══ Task data ══

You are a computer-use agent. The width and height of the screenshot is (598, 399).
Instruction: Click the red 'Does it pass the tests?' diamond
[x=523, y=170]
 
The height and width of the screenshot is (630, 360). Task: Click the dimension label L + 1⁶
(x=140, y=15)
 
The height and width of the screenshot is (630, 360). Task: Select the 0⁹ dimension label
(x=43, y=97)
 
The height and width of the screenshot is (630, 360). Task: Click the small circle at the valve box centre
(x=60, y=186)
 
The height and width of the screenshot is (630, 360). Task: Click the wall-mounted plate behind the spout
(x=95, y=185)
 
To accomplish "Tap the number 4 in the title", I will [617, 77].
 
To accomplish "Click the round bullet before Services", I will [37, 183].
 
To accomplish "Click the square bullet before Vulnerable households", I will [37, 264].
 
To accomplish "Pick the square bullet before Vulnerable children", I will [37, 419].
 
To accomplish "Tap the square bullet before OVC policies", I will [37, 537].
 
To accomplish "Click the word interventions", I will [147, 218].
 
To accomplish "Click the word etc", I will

═══

What is asked – Please format the records above as a numbered list, leaving out the blank lines.

The result –
1. You are a computer-use agent. The width and height of the screenshot is (598, 399).
2. Instruction: Click the red 'Does it pass the tests?' diamond
3. [x=523, y=170]
4. The height and width of the screenshot is (630, 360). Task: Click the dimension label L + 1⁶
5. (x=140, y=15)
6. The height and width of the screenshot is (630, 360). Task: Select the 0⁹ dimension label
7. (x=43, y=97)
8. The height and width of the screenshot is (630, 360). Task: Click the small circle at the valve box centre
9. (x=60, y=186)
10. The height and width of the screenshot is (630, 360). Task: Click the wall-mounted plate behind the spout
11. (x=95, y=185)
12. To accomplish "Tap the number 4 in the title", I will [617, 77].
13. To accomplish "Click the round bullet before Services", I will [37, 183].
14. To accomplish "Click the square bullet before Vulnerable households", I will [37, 264].
15. To accomplish "Pick the square bullet before Vulnerable children", I will [37, 419].
16. To accomplish "Tap the square bullet before OVC policies", I will [37, 537].
17. To accomplish "Click the word interventions", I will [147, 218].
18. To accomplish "Click the word etc", I will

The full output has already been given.